Container Request vs Max vCPU settings

Hello @rophilogene @Pierre_Mavro
It appears we are getting alerts due to our container peaking very briefly above max limit despite our containers always staying at much lower limit than allocated.(CPUThrottlingHigh (Prometheus Alert) · robusta-dev/alert-explanations Wiki · GitHub)

in looking at our container settings, it seems that Qovery sets the container resources where requested and max CPU setting is the same. Can you help us set the requested CPU value at a much lower level? This will allow us to also set the max allowed at a higher level or if possible remove this limit so we can allow the EC2 to auto-scale if necessary rather than our containers being CPU throttled? Setting requested level at a lower threshold will also save us on resources and will probably help us right-size our EC2 as now we spin up unnecessary EC2 hosts just because our requested CPU value is high but mostly unused.
Thanks!
Screen Shot 2023-03-29 at 4.02.36 PM

Hi @sama213 ,

TLDR; Qovery doesn’t support resource over-commit for reliability reasons

The best practices are not to do resource over-commitment. Obviously, it’s convenient to optimize as much as we can on resource nodes. However, you’ll get unexpected behavior, leading to long investigations, cluster reliability issues, and application stability issues. This is why we don’t provide this out of the box.

Let me give you some clear examples to understand why it’s not a good idea.

CPU over-commitment

With multiple applications with CPU over-commitment, several issues can be encountered:

  • The application autoscaler may not work as expected because it will have difficulty reaching the max limit because other applications on the same node also need CPU time. So the application autoscaler may not behave as expected.
  • Too many CPU-intensive applications on a single node without strict limits, leading to becoming unresponsive with all other applications on the same node.

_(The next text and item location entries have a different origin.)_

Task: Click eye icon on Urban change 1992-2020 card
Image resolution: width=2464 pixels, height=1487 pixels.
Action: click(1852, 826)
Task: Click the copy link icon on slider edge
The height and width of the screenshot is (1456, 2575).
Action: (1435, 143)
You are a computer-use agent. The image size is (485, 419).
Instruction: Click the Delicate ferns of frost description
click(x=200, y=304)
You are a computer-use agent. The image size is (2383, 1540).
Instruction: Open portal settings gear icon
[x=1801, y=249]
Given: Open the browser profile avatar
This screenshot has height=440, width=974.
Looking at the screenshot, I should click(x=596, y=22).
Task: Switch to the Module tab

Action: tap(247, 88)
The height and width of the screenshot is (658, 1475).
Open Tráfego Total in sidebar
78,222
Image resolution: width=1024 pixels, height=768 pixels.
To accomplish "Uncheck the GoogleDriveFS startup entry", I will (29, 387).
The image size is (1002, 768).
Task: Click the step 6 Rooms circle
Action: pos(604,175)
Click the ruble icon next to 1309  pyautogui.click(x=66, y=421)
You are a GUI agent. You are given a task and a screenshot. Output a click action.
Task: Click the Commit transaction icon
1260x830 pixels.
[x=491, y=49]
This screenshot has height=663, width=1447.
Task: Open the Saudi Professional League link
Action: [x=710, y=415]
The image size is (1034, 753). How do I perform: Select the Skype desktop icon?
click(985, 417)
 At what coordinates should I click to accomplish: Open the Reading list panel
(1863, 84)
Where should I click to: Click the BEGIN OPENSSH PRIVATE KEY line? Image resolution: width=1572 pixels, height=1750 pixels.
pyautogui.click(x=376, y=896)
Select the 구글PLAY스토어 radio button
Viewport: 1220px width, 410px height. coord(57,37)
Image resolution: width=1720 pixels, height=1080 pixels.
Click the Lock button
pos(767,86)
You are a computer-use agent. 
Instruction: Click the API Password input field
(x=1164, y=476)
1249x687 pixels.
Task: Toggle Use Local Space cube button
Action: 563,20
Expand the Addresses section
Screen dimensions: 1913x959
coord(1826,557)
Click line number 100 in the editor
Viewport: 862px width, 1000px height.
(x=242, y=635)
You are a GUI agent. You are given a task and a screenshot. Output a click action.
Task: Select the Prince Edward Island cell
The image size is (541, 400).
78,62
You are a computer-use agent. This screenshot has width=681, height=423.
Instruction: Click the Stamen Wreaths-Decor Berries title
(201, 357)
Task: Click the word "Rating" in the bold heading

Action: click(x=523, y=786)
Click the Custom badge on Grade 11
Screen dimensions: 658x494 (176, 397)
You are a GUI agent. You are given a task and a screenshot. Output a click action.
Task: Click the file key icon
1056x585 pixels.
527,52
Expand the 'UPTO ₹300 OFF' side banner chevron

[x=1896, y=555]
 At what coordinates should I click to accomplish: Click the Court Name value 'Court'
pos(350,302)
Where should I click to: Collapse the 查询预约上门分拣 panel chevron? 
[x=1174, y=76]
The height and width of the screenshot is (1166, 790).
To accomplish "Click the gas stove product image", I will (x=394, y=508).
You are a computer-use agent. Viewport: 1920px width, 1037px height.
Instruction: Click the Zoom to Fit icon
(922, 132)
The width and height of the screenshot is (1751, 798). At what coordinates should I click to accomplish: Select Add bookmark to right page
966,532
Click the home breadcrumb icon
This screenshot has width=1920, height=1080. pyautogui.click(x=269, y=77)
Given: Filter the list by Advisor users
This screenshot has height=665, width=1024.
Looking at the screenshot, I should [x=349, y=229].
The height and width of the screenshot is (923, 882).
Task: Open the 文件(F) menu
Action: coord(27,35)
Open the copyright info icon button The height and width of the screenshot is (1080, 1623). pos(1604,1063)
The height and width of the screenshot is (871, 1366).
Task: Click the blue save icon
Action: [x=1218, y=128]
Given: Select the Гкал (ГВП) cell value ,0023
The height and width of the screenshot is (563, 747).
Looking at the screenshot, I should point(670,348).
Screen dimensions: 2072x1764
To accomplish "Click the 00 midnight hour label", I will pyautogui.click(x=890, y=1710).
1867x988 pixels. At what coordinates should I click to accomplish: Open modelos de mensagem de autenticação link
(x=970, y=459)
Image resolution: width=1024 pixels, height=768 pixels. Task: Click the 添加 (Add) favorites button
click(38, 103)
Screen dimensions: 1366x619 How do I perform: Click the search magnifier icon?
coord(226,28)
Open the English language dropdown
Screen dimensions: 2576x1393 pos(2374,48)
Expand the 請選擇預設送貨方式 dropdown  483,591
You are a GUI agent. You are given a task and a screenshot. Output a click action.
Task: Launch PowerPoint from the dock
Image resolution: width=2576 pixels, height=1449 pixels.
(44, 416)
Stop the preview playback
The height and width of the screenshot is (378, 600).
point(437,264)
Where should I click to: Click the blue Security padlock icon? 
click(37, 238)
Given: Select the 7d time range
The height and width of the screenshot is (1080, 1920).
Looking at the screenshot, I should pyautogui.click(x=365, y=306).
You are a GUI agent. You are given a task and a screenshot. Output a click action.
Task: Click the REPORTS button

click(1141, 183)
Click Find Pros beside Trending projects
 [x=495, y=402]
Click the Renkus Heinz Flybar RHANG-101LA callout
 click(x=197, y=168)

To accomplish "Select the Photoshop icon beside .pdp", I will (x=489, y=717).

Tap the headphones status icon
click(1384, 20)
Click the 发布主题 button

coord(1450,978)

Behaving like this on a complete cluster can make it complexly unstable for every application. It looks convenient at first but can quickly become a nightmare.

Memory over-commitment

Example:

  • 1 node, 4Gb of Memory
  • 1 high application 3Gb of memory usage: request 2Gb, limit 4Gb
  • 1 low application 512Mb memory usage: request 1Gb, limit 1Gb

Here we have:

  • Memory usage: 3Gb + 512Mb = 3.5Gb (node is 4Gb)
  • Request memory: 2Gb + 1Gb = 3Gb
  • Limit memory: 4Gb + 1Gb

The requested memory is below what the maximum node can handle so that both applications will start on this node.

The limit memory is above what the node can support. So as soon as we’re close to the limit of what the node can handle (4Gb - kernel usage - cloud provider applications - qovery applications - operating system usage), the OOM Killer (Kernel protection against node crash) will run, killing the highest application memory usage.

If your low application usage moves from 512Mb to 950Mb (which is fair because you’ve allowed it), then you’ll use more memory than the node can handle. The OOM Killer will kill the other application (highest memory usage) to reclaim memory to avoid the node crashing.

Conclusion

To conclude, your issue mainly comes from an alert you receive; you don’t observe issues with your application. So instead of trying to tune application parameters that can compromise your cluster reliability and other applications’ stability, I advise you to update the alert threshold/behavior.